Российская приватизация привела к невероятной концентрации имущества и власти в руках крайне ограниченного круга лиц (унии хозяйственной и политической элит), которая выступает одной из ведущих отличительных черт капиталистического общества. При этом в отличие от западного капитализма, сохранявшегося в развитых странах до Великой депрессии, российский капитализм вырос в 1990-е гг. не из стихийно развивающихся рыночных отношений, а из сознательно управляемых властно-бюрократических структур, сомкнувшихся с криминалом. Культура рынка с его правилами игры, т. е. принятыми в цивилизованном мире правовыми и этическими нормами, ему глубоко чужда. Будучи основанным на безоговорочном доминировании финансово-промышленных групп, на высочайшей концентрации производства, перманентно воспроизводящей невиданную в мире монополизацию, российская разновидность капитализма может функционировать лишь в соответствии со своей криминальной природой, по «закону джунглей», когда сильный пожирает слабого. Понятно, что там, где больше половины валового продукта присваивается в обход честной конкуренции, путем использования силы власти, коррупции, шантажа и прямого разбоя, не могло появиться сколько-нибудь цивилизованного рынка, а значит, заведомо не следовало ожидать и его позитивного воздействия на социально-экономическое развитие.
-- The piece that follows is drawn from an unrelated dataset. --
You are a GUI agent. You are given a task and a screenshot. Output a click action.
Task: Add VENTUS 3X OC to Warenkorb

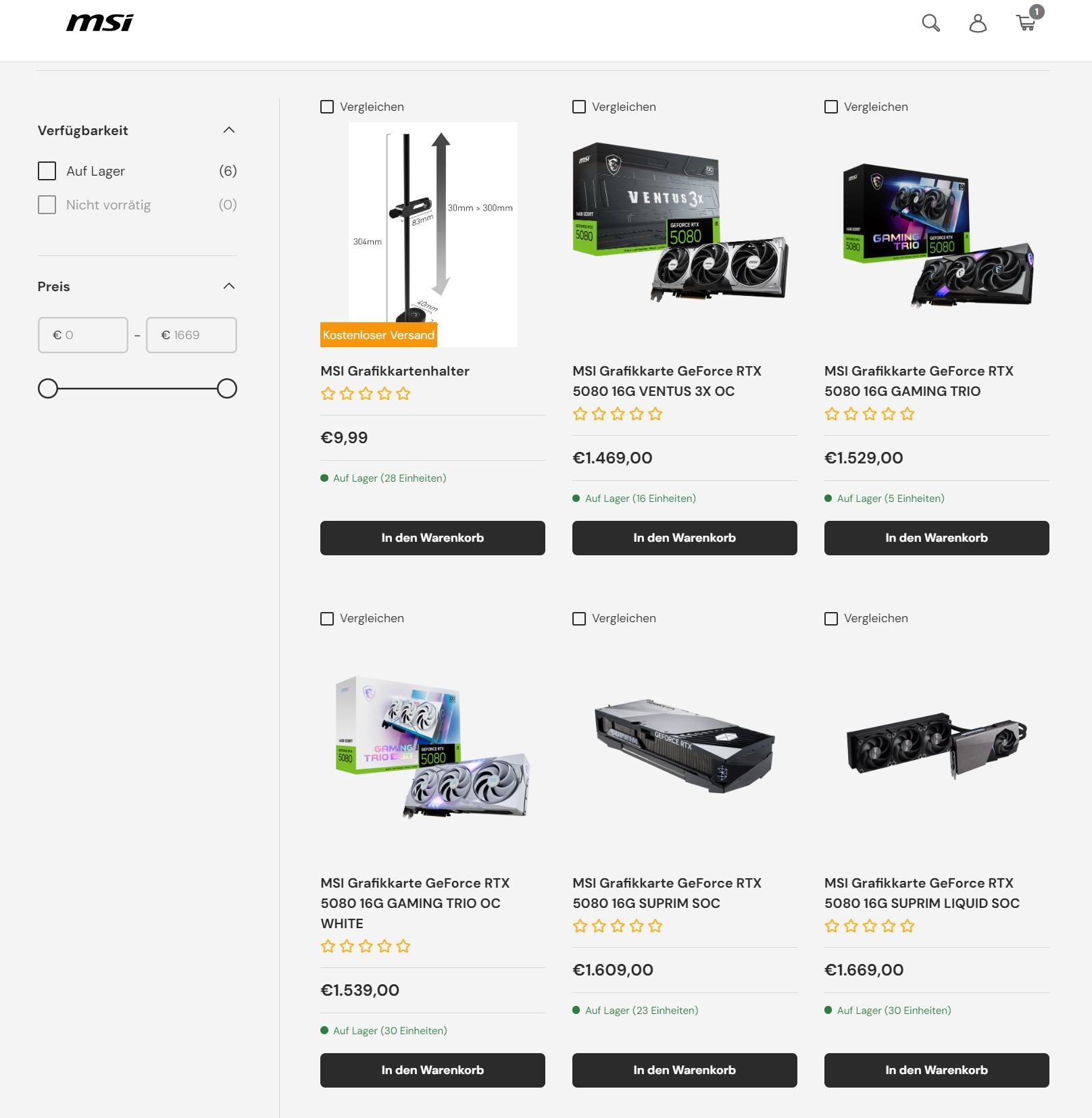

В подобной социальной среде в России сформировалась государственно-корпоративная модель, или модель мафиозно-бюрократического капитализма. Эту разновидность экономической системы характеризуют прежде всего соединение денег и власти, формирование в результате их синтеза политико-финансовой олигархии, которая подчинила институты государства интересам конкретных олигархических групп, сводящимся к безусловному доминированию в политической сфере, а в конечном счете – к безграничному обогащению. Значимой особенностью этой хорошо известной мировой практике модели является сращивание государства не с индустриально-технологическим капиталом, а с капиталом сырьевым, причем не национальным, и интернациональным, а потому долгосрочные цели страны не входят здесь в разряд приоритетных.

Становление такой бесконечно далекой от оптимума модели, основанной на дезинтеграции сырьевого и обрабатывающего секторов промышленности, вовсе не является неким революционным событием в истории российского общества Государственно-корпоративная модель, не являясь, строго говоря, разновидностью рыночной экономической системы, вполне может считаться прямым следствием естественной эволюции господствовавшей прежде административно-командной системы (модели реального социализма), ее, по-видимому, завершающей стадией. Понятно, что модель мафиозно-бюрократического капитализма сохраняет преемственность со своей генетической основой, поскольку также опирается на поддержание властных полномочий номенклатурного класса, на последовательное урезание демократии и превращение ее в сугубо управляемую. В немалой степени появление этой модели на постсоветском пространстве объясняется огромными размерами нашей страны, охватывающей восемь часовых поясов, в сочетании с низкой плотностью населения, что объективно порождает значительную «экономию от масштаба» и выводит представителей естественных монополий, а также ряда тесно связанных с ними отраслей в эпицентр экономический, а значит, и политической власти.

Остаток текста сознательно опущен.